Daha sonra gazeteci, "Ağır silahlar da temin ediyorlar onlara biliyorsunuz. Sizi pek de dikkate almadıklarını orada görüyoruz çünkü tam tersini yapıyorlar." ifadelerini kullandı.
Cumhurbaşkanı Erdoğan, ABD'nin bu terör örgütlerine her şeyi temin ettiğini anlattı.
ABD'nin söz konusu örgütlere desteğinin sürdüğünü hatırlatan Erdoğan, "Tabii şu anda Amerika'nın biliyorsunuz Kuzey Suriye'de 7 tane bir defa hava üssü var, 17 tane üs var. Şimdi bütün buralarda ağır silahlar, hafif silahlar buralarda bulunduruluyor. Kime veriyorlar bunları? PYD'ye. Peki, bize ne söylüyorlar? 'Biz bu silahları daha sonra geri alacağız' diyorlar. Şimdi kimse kimseyi aldatmasın." değerlendirmesini yaptı.

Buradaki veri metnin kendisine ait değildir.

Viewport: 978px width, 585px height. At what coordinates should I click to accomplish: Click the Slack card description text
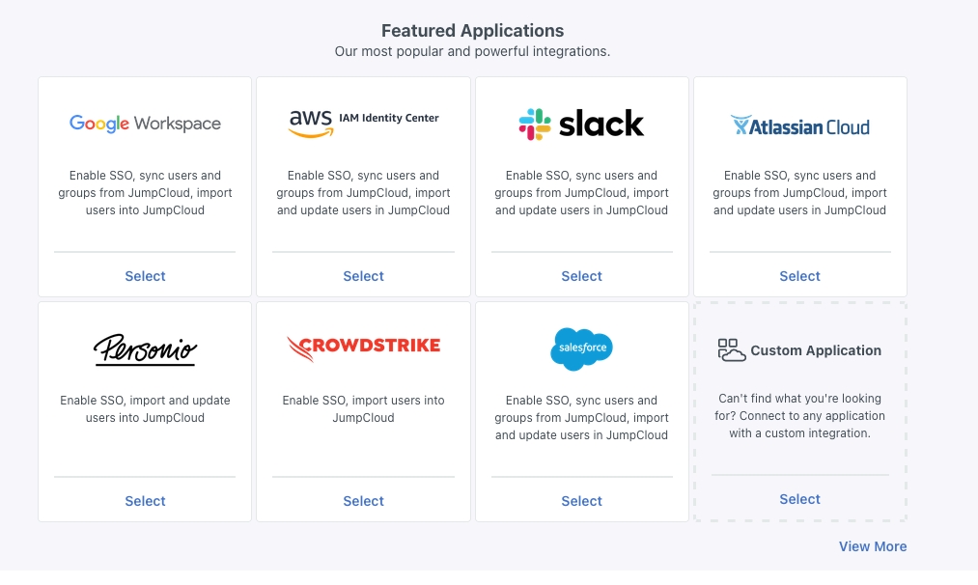pos(581,193)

"DEAŞ'A EN BÜYÜK ZAYİATI VERDİREN BİZİZ"
Gazetecinin, "Pek inanmıyorsunuz herhalde siz onlara bu konuda." demesinin ardından Erdoğan, şöyle konuştu:
"Hayır, buna inanmak mümkün değil ki. Şu anda bu silahlar PYD'ye verilmiştir ve onlarda kalacaktır, bunlara inanmak mümkün değil. Bir zaman Sayın Obama döneminde de verdikleri silahların bir kısmı DEAŞ'a gitti. Şu anda DEAŞ'ın elinde Amerika'nın silahları var; bunları biz gördük, yaşıyoruz. Rakka'ya biz beraber bu mücadeleyi yapabilirdik. Niye bizimle beraber yapmadı? Eğer samimiyse bunu beraber orada yapardık. Bölgede şu anda DEAŞ'a en büyük zayiatı verdiren biziz. Şu ana kadar verdirdik, bundan sonra da verdireceğiz, mücadelemiz bizim DEAŞ'la bitmiş değil. Şu anda içeride de DEAŞ'lılar var, dışarıda da var, hepsine karşı bu mücadeleyi sürdüreceğiz. Tabii bizim şimdi Rusya'yla da çatışmasızlık bölgesi var, şimdi bu çatışmasızlıklar bölgesinde de ortak bir çalışma içerisindeyiz; İdlib'de, tabii Halep'te de aynı zamanda."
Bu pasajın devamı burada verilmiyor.